Key Risks: The company faces the impact of COVID-19 lockdowns and restrictions on air travel impacting top-line and TTV. Stringent government regulations also pose a threat to company’s survival and growth. 

Outlook:

  • FLT expects market conditions to improve, especially in the US, the UK, Canada, and expects these markets to benefit from the new corporate account wins. The company expects international travel to restore partially in late 1HFY22 as the Government restrictions relax and the airlines restore services.
  • The company will enter the corporate business in Japan in January 2022 through its Japanese JV.
  • The Jetmax online travel agency (OTA) brands- BYOJet & Aunt Betty will enter the US market in October 2021 via their new contracts with Google Flights.
  • FLT expects that more than 20% of its global leisure sales will come from online channels in FY24 versus ~7% in FY19. As the e-commerce channel continued to drive sales in FY21, FLT plans to enhance its online offerings.
  • FLT targets a return to profitability monthly in leisure and corporate sectors in FY22.

Valuation Methodology: EV/Sales Multiple Based Relative Valuation (Illustrative)

Source: Analysis by Kalkine Group

*% Premium/(Discount) is based on our assessment of the company’s NTM trading multiple after considering its key growth drivers, economic moat, stock's historical trading multiples versus peer average/median, and investment risks.

Stock Recommendation: The stock of FLT gave a positive return of 32.84% in the past three months and a positive return of 46.05%% in the past year. The stock is currently trading towards the 52-weeks’ high level of $20.160. The stock has been valued using an Enterprise Value to Sales based illustrative relative valuation method and have arrived at a target price with a high single-digit correction (in % terms). The company might trade at some discount than its peers’ average, considering its decline in financial performance in FY21 vs FY20 and the continued impact of COVID-19 restrictions. For the purpose of valuation, few peers like Helloworld Travel Limited (ASX: HLO), Corporate Travel Management Limited (ASX: CTD), Experience Co Limited (ASX: EXP), have been considered. Considering the high trading levels, decent returns in the past three months and the past year, valuation, and volatile market condition, we suggest investors to book profit and give a ‘Sell’ rating on the stock at the current market price of $19.98, up by ~5.213%, as on 23 September 2021.
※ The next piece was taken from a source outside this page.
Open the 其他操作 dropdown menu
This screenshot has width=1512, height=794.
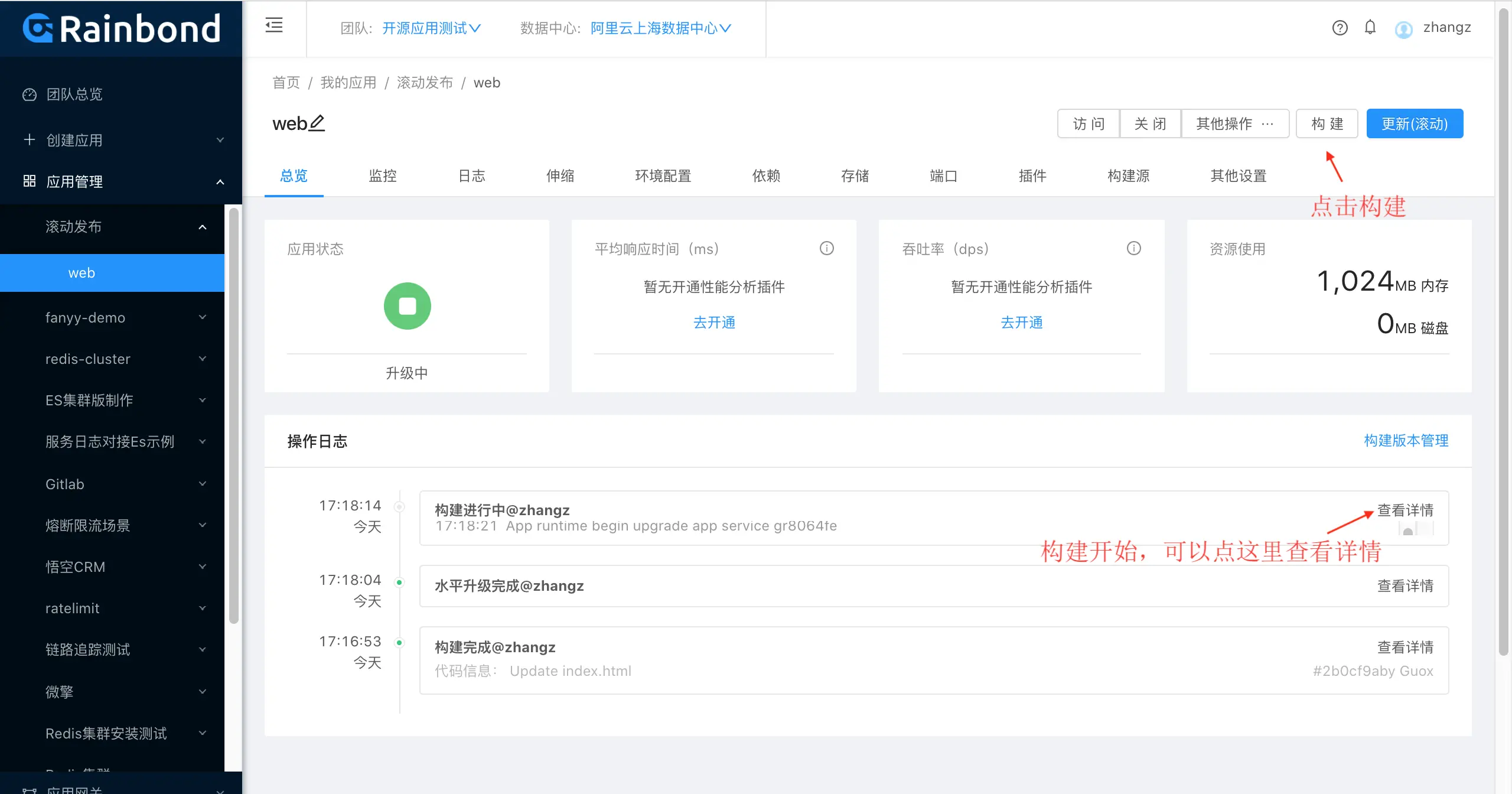click(x=1234, y=123)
FLT Daily Technical Chart, Data Source: REFINITIV 

Note: The purple color line in the chart shows RSI (14-period)

Note 1: The reference data in this report has been partly sourced from REFINITIV.

Note 2: Investment decision should be made depending on the investors’ appetite on upside potential, risks, holding duration, and any previous holdings. Investors can consider exiting from the stock if the Target Price mentioned as per the Valuation has been achieved and subject to the factors discussed above.
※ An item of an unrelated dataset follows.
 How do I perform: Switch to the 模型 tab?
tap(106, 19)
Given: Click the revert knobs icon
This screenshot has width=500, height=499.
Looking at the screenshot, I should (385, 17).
Technical Indicators Defined: -

Support: A level where-in the stock prices tend to find support if they are falling, and downtrend may take a pause backed by demand or buying interest.

Resistance: A level where-in the stock prices tend to find resistance when they are rising, and uptrend may take a pause due to profit booking or selling interest.

Stop-loss: It is a level to protect further losses in case of unfavourable movement in the stock prices.